Sheriff or inmate? Aaron Spencer will be elected in November if he isn’t convicted of murder

On Saturday, people in Arkansas held a fundraiser for Aaron Spencer, the Republican nominee for sheriff of Lonoke County. They raised the money not for Spencer’s campaign. He’s a lock because Trump picked up 76% of the vote in the county 2 years ago.

The money is for his murder trial, which begins next month.

On October 8, 2024, Spencer shot and killed Michael Fosler, 67, after a 6-mile car chase, which ended with Spencer’s truck ramming Fosler’s truck. Spencer then shot Fosler multiple times. One unverifiable report on Twitter Spencer said the father emptied his Glock 19 by firing all 16 rounds, hitting Fosler 15 times.

Pretty good shooting even at close range. Spencer went Airborne when he was in the Army.

He admitted to the chase and the killing, which occurred after his 14-year-old daughter was abducted by Fosler from her bed. She had gone willingly but she was below the age of consent, which is 16 in Arkansas.

The confrontation came three months after police arrested Fosler and charged him with 43 felonies, including rape and other sexual offenses against the girl, then 13. The arrest came 3 days after workers at a children’s advocacy center interviewed the girl.

From April to July, Fosler allegedly began grooming, sexually assaulting, and raping the girl. This included multiple incidents of sexual contact, exploitation, and production/possession of child sexual abuse material.

Law enforcement charged him with 43 felony counts, including:

  • Rape of a minor
  • Internet stalking of a child
  • Fourth-degree sexual assault
  • Sexual indecency with a child
  • Multiple counts of possession/pandering of child pornography

The case preliminarily went before Judge Teresa Smith, who set Fosler’s bond at $50,000 and issued a do-not-contact order. He made bail. Three months later, he violated the court order. He’s dead.

In the aftermath of Fosler’s death, Spencer appeared before Judge Barbara Elmore for killing his child’s molester. Other than the 43 charges filed against Fosler that July, his criminal record looks clean.

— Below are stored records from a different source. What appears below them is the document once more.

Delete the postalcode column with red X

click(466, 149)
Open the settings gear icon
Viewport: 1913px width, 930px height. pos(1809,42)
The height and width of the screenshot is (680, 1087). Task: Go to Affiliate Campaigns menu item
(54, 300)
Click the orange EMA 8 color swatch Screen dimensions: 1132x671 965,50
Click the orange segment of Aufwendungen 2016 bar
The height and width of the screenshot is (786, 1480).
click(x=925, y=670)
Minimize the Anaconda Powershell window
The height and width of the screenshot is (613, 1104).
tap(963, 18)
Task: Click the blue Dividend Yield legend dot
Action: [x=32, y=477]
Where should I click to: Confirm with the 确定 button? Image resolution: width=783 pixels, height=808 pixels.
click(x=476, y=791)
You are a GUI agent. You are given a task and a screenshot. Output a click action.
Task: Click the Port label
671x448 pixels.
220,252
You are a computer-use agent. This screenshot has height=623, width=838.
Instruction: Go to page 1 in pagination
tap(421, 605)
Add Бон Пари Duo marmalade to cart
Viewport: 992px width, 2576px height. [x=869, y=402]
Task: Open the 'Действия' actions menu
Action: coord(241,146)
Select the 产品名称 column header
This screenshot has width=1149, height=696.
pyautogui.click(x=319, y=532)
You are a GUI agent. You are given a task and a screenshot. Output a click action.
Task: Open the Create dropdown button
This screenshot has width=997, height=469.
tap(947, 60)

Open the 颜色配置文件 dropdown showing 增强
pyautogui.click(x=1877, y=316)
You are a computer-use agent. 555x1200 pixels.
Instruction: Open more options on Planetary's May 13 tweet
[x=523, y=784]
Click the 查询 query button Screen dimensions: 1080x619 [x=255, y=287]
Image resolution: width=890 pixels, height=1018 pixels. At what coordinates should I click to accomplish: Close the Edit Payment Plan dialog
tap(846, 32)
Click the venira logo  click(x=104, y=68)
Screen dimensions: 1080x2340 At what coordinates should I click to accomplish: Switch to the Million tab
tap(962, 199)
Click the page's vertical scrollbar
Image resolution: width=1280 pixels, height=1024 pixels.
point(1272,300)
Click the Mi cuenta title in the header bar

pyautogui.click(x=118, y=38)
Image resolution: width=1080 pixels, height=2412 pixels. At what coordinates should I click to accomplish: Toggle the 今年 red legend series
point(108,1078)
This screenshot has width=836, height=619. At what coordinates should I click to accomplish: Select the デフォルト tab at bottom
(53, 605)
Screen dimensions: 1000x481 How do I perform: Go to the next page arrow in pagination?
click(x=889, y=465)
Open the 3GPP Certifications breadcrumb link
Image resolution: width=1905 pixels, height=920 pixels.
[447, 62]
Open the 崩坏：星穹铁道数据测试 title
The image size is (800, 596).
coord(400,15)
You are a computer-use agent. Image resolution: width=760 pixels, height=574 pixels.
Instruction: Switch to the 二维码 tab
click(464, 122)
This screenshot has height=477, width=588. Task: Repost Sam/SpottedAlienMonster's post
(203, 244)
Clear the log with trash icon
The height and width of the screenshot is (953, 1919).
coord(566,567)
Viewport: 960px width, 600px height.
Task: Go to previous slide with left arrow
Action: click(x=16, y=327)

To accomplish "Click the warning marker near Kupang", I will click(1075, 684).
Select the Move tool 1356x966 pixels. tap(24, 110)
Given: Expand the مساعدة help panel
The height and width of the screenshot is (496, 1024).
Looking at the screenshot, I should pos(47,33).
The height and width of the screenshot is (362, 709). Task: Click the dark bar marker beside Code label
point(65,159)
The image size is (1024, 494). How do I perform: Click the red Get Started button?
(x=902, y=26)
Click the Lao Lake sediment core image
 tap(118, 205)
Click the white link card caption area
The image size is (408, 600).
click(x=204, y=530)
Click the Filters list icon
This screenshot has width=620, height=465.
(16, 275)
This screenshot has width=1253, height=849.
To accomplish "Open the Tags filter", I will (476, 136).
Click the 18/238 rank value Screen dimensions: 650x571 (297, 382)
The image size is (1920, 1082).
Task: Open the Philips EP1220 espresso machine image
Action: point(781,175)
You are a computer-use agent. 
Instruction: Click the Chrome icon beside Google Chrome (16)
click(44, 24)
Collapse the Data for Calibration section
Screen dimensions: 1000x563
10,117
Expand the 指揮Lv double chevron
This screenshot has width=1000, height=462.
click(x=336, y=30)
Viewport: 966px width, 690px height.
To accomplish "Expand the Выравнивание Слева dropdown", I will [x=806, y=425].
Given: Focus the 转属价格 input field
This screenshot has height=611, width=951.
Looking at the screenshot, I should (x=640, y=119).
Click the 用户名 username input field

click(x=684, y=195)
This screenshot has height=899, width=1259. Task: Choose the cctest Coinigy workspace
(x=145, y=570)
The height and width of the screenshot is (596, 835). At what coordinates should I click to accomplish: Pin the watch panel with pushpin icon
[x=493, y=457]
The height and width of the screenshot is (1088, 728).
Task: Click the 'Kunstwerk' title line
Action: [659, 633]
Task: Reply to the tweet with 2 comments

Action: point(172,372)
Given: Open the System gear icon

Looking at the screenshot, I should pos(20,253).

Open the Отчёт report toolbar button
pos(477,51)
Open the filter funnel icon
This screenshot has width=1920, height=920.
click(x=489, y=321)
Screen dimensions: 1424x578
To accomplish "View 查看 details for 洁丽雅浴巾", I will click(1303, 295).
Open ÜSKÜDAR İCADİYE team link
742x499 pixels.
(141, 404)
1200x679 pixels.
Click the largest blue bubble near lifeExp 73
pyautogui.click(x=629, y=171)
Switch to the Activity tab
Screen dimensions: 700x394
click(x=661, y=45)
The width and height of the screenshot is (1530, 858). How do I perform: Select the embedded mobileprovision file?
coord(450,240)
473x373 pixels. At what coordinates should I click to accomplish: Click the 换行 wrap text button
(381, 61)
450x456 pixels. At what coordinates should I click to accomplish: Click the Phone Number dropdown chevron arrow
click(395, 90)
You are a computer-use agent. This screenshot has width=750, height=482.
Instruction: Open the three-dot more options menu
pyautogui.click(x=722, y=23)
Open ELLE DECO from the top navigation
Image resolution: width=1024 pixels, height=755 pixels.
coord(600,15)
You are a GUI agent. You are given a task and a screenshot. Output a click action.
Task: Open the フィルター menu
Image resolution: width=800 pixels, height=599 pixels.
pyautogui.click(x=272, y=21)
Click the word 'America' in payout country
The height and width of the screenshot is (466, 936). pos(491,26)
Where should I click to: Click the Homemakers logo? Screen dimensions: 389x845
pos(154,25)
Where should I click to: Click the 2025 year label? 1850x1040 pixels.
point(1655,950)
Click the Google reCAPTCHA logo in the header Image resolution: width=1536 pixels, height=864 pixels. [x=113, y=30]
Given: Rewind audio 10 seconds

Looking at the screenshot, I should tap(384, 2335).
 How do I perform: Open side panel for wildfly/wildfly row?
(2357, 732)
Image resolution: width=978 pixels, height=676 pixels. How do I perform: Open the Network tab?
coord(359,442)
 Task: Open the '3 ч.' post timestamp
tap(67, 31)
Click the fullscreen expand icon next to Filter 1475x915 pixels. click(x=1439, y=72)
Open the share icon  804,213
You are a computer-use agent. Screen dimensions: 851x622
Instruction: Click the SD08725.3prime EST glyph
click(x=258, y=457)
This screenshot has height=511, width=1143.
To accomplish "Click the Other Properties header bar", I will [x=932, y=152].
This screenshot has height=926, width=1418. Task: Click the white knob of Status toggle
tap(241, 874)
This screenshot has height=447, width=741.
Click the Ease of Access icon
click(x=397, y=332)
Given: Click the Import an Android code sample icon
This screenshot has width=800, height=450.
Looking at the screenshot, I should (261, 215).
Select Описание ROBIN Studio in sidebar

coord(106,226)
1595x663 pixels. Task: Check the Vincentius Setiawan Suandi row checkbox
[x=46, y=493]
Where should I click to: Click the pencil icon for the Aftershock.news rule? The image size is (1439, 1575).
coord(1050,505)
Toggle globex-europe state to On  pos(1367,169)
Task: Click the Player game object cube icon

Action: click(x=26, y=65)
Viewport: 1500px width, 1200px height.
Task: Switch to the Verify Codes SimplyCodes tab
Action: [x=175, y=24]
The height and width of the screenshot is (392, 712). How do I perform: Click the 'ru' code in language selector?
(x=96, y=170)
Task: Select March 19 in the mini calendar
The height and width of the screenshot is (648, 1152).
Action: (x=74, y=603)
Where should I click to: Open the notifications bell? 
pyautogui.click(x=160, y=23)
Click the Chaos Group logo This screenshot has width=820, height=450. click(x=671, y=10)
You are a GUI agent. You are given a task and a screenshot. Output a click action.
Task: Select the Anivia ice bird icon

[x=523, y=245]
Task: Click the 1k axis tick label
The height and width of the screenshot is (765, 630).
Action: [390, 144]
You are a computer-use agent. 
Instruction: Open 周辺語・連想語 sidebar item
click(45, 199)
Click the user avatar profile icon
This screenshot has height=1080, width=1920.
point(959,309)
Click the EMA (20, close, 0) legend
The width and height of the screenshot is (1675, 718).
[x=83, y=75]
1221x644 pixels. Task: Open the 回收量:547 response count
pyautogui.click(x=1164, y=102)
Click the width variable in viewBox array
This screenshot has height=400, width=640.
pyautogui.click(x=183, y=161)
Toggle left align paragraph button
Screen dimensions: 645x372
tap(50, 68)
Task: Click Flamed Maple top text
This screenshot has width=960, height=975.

But there is an allegation that Fosler molested a girl in 1981 when he was a town cop in Hamlet, Indiana. After the Spencer case became public, a woman came forward and claimed that he sexually abused her in 1981 when she was a child. At the time, her family reportedly reported it to police at the time, but no charges were filed against Fosler.

Prosecutors argue that Spencer used excessive force in carrying out vigilante justice. One can view the case as a lynching by bullets, not a noose.

Then again, in Arkansas self-defense includes protecting a third party from harm.

The public is behind him as he received 53% of the vote in the primary. The incumbent sheriff—the man who along with prosecutor decided to charge him with second-degree murder—received 26% of the vote with a third man receiving 20%.

Jurors will decide his fate and also the election’s outcome. A guilty verdict might trigger a pardon from Governor Sarah Sanders but Spencer’s eligibility to hold public office requires expunging his record, which under the state constitution if Arkansas cannot be done in the case of an infamous crime.

I am no lawyer, but the jury could find that he did not use excessive force. Once you kill a man, it does not matter how many bullets you fire. Two ex-Texas Rangers, two Dallas County deputies and two Louisiana law enforcement officers fired 130 bullets into Bonnie and Clyde’s car 92 years ago.

Twenty-six hit Bonnie and 17 hit Clyde. The rest hit the 1934 Ford V-8 Deluxe Sedan that Clyde stole from Jesse and Ruth Warren of Kansas. Police returned it with bullet holes and bloodstains. The couple promptly sold the sedan.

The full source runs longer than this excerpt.